** Begin TASK INPUT **

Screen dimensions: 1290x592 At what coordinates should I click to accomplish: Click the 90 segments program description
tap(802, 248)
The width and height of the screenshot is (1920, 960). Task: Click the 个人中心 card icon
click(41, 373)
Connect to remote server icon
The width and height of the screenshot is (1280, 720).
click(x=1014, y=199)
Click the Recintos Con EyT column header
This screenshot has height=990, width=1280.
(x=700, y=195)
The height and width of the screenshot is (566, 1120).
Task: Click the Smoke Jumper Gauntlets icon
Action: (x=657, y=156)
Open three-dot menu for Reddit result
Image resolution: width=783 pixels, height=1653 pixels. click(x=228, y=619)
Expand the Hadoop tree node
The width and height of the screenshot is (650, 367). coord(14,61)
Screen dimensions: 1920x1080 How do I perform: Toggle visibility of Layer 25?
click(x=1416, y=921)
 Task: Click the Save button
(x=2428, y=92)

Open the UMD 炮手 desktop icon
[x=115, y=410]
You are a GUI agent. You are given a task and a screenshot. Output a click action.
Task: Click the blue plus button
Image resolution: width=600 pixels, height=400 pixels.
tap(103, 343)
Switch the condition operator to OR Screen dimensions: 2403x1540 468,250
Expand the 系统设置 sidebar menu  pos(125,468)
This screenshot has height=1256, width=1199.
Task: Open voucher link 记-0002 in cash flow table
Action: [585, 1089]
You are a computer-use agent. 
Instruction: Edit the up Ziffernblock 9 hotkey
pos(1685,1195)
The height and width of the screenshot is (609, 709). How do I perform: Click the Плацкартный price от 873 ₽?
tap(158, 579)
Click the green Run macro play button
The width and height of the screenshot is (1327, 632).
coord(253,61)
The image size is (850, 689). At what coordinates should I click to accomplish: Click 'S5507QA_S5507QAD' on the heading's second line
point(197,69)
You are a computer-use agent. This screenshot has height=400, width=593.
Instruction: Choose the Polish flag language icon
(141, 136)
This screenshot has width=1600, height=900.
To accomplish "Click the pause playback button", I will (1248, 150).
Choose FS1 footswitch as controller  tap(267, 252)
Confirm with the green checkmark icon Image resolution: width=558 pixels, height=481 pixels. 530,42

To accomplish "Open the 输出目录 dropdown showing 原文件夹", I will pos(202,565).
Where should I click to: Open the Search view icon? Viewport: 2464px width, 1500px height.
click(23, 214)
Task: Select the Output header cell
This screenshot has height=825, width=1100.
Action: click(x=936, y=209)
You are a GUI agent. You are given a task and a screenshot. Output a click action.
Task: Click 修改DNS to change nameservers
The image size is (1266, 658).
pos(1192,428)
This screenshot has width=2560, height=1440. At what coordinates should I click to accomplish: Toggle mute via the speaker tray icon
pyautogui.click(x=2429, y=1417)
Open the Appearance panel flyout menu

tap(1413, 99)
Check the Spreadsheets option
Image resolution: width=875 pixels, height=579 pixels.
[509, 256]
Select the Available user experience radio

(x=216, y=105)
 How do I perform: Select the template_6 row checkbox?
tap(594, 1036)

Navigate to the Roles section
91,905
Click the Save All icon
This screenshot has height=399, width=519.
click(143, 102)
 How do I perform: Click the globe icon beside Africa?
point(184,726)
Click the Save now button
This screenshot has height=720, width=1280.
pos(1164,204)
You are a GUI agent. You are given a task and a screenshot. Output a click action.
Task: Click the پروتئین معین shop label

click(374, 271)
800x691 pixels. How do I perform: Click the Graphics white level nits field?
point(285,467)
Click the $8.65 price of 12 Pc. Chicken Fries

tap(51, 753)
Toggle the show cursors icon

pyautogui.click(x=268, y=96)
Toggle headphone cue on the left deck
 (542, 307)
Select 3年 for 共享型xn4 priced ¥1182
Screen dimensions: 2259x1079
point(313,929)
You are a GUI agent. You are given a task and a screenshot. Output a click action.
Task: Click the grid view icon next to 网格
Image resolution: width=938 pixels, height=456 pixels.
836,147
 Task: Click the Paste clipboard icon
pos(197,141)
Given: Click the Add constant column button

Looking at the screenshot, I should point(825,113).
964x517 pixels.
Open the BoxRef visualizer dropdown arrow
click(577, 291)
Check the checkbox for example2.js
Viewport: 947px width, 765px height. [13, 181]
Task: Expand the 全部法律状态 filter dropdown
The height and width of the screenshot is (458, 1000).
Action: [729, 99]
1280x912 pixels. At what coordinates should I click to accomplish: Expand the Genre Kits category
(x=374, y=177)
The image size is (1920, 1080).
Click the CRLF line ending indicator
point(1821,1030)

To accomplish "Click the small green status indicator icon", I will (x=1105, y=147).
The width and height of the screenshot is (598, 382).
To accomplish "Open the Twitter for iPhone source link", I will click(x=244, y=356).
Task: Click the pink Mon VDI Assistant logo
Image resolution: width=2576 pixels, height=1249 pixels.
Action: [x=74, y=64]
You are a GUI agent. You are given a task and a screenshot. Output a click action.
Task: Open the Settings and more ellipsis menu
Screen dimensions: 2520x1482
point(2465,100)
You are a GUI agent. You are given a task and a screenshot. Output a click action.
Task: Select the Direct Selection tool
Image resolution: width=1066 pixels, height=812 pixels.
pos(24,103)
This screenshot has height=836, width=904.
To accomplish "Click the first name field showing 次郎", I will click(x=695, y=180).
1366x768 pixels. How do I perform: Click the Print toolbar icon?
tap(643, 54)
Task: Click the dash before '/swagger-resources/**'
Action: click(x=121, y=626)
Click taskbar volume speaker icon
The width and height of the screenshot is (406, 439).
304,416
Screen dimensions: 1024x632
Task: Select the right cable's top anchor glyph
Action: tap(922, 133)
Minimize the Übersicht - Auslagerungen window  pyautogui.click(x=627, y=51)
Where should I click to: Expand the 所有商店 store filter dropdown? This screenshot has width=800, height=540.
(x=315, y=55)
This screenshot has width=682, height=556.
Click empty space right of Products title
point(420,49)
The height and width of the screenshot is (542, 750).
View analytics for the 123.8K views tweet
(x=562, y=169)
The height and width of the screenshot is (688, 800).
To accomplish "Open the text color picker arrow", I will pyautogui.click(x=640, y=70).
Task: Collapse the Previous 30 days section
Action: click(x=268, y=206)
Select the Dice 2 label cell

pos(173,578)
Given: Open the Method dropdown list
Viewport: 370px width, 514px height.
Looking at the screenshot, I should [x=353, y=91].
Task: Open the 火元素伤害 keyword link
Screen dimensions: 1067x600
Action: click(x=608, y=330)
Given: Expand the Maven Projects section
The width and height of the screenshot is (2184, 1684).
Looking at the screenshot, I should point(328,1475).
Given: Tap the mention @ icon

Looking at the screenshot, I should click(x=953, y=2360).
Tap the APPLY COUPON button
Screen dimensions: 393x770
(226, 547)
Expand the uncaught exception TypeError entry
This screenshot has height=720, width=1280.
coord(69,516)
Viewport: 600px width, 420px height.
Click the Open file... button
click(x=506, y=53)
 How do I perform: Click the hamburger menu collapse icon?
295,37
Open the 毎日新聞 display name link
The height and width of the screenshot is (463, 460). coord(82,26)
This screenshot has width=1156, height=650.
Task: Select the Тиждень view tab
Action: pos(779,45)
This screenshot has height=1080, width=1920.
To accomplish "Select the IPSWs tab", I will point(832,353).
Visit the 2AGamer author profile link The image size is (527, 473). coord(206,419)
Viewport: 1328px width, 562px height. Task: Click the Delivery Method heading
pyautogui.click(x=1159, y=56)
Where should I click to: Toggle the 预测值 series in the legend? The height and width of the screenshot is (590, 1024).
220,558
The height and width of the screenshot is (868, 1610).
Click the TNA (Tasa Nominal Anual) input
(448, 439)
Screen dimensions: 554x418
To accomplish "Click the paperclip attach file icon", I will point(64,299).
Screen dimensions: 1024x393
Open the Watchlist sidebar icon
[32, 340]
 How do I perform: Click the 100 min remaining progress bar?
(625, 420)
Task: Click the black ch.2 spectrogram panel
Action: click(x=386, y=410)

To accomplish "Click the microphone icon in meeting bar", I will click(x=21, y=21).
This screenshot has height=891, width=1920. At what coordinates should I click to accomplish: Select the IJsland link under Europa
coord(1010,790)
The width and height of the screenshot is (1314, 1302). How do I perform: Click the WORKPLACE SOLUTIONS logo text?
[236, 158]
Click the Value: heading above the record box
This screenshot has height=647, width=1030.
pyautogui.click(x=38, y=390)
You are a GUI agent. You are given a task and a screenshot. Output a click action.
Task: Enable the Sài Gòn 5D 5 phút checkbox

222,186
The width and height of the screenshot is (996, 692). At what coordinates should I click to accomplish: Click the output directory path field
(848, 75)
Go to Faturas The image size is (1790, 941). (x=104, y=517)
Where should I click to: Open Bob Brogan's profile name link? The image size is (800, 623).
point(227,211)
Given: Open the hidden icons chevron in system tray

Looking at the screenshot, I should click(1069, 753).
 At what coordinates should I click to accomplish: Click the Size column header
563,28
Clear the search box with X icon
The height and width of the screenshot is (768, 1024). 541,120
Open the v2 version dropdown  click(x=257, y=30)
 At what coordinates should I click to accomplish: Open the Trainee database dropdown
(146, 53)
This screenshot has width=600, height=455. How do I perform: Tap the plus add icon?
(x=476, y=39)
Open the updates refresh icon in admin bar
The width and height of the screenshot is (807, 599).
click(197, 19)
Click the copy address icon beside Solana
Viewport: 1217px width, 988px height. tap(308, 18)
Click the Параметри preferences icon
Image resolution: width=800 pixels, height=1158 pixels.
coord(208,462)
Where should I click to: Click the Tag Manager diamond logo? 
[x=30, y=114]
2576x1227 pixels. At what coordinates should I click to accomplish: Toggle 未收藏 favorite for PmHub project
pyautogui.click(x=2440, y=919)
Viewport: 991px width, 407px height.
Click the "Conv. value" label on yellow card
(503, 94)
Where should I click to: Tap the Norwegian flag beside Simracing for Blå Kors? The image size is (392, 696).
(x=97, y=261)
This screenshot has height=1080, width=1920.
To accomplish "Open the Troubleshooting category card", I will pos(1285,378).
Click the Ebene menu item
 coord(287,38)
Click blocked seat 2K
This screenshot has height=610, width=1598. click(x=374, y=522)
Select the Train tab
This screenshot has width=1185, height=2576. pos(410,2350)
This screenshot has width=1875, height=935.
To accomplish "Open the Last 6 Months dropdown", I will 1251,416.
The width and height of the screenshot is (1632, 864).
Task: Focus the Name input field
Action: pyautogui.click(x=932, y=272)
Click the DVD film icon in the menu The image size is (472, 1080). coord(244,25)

** End TASK INPUT **

WHAT THE EXERCISE ASKS:
Copy out the records again word for word, starting from the line that contains "Minimize the Übersicht" and continuing up to and including the line that contains "(x=315, y=55)".

ANSWER:
Minimize the Übersicht - Auslagerungen window  pyautogui.click(x=627, y=51)
Where should I click to: Expand the 所有商店 store filter dropdown? This screenshot has width=800, height=540.
(x=315, y=55)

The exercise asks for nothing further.